A Cristian piace: guardare i treni che passano in lontananza (e farlo notare a mamma e papà con entusiasmo), osservare gli aerei che gli volano sulla testa (e farlo notare a mamma e papà con ancora più entusiasmo), cercare i camion dalla parte opposta della carreggiata (e farlo notare a mamma e papà con sfiancante entusiasmo), puntare da lontano gru invisibili all’occhio umano (e cercare di farlo notare a mamma e papà, che nel frattempo sono svenuti)

A Sara piace: sognare di vivere a Stars Hollow, inalare forte l’odore di libri nuovi, osservare l’eccitazione di Cristian per qualunque cosa nel mondo, rimproverare Manuel scegliendo a caso da una lista stilata anni fa, permettere al divano di fagocitarla pian piano mentre guarda l’ennesima puntata di una delle 200 serie che segue su Netflix, stalkerare forsennatamente.

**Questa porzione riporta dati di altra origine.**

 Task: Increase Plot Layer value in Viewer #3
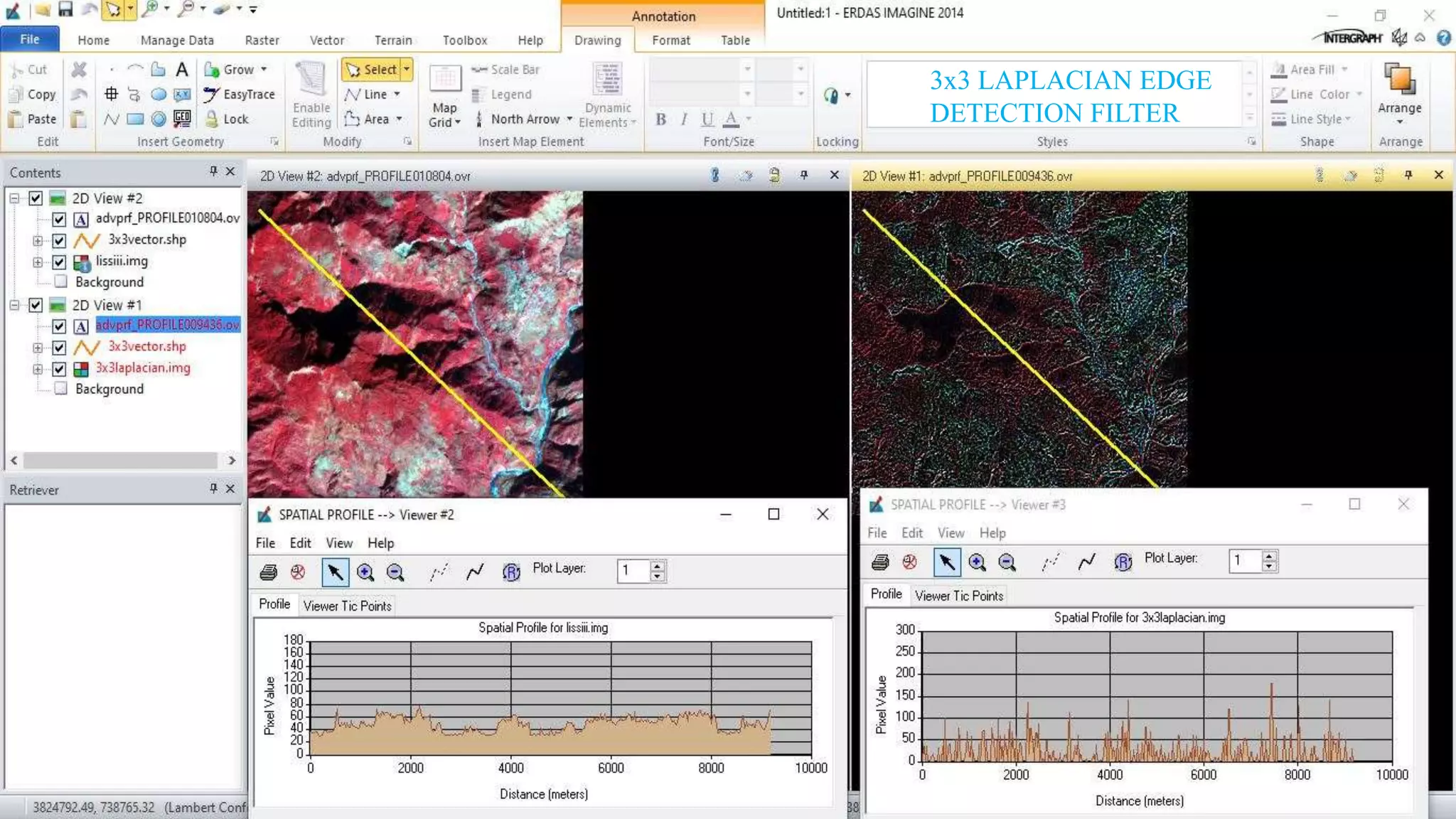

A Manuel piace: la focaccia, la focaccia ripiena di prosciutto crudo e maionese, la focaccia appena sformata e quella del giorno prima ormai secca, ma pronta per essere piastrata per bene, magari con del lardo che si scioglie sopra. Svegliarsi prima degli altri due e guardarli abbracciati, sentire il loro respiro quasi a tempo e svegliarli infilandogli le dita nel naso. E soprattutto prendere in giro chi lo prende in giro, ma senza che chi lo prende in giro se ne accorga.